Model-based Deep Reinforcement Learning for Dynamic Portfolio Optimization
This addresses the problem of automating investment decisions for investors, but it is incremental as it builds on existing RL methods with specific modules.
The paper tackles dynamic portfolio optimization by designing a deep reinforcement learning architecture with an autonomous trading agent, incorporating an infused prediction module, generative adversarial data augmentation, and behavior cloning, and demonstrates robustness, profitability, and risk-sensitivity compared to baselines using real financial market data.
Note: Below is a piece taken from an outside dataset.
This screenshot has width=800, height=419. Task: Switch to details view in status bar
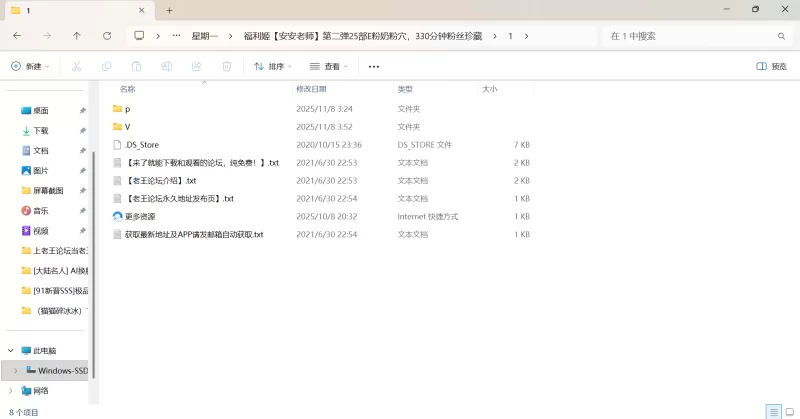pyautogui.click(x=772, y=412)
Dynamic portfolio optimization is the process of sequentially allocating wealth to a collection of assets in some consecutive trading periods, based on investors' return-risk profile. Automating this process with machine learning remains a challenging problem. Here, we design a deep reinforcement learning (RL) architecture with an autonomous trading agent such that, investment decisions and actions are made periodically, based on a global objective, with autonomy. In particular, without relying on a purely model-free RL agent, we train our trading agent using a novel RL architecture consisting of an infused prediction module (IPM), a generative adversarial data augmentation module (DAM) and a behavior cloning module (BCM). Our model-based approach works with both on-policy or off-policy RL algorithms. We further design the back-testing and execution engine which interact with the RL agent in real time. Using historical {\em real} financial market data, we simulate trading with practical constraints, and demonstrate that our proposed model is robust, profitable and risk-sensitive, as compared to baseline trading strategies and model-free RL agents from prior work.